Se i commercianti sono entusiasti, perché fanno più affari che a luglio e ad agosto e nei negozi di liquori si registrano vendite in aumento anche del 500%, con ogni cliente che spende tra i 400 e i 2mila dollari a visita, chi vive da queste parti da anni, dopo aver investito capitali notevoli per una vita di agi, si sente invaso e chiede protezione. Dalla colonia estiva d’élite di Martha’s Vineyard, dove Barack Obama ha acquistato una casa e Bill Clinton va regolarmente in vacanza, riportano le lagnanze dei residenti di lungo corso di fronte al nuovo afflusso. Il timore è che i piccoli ospedali e i negozi dove di solito vanno a comprare da mangiare possano essere sopraffatti da potenziali contagiati, e che il loro quadretto idilliaco possa essere devastato per sempre.
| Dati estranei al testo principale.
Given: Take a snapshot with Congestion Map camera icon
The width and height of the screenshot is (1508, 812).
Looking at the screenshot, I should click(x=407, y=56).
Se il virus non fa distinzioni di reddito e anzi ha usato come veicolo primario l’alta borghesia (in quanto viaggiatrice) l’impatto più forte è sulle spalle dei lavoratori poveri: chi è fuggito in macchina verso Long Island, dove l’affitto per i soli mesi caldi può costare tranquillamente anche 100mila dollari, sarà dovuto passare attraverso il Queens, l’area più colpita di tutti gli Stati Uniti con oltre 27 mila casi e circa 1.200 morti (come l’Italia tre settimane fa, ma con una popolazione 26 volte inferiore). È, insomma, un racconto di due pandemie. Così è stato, così è, così sarà sempre.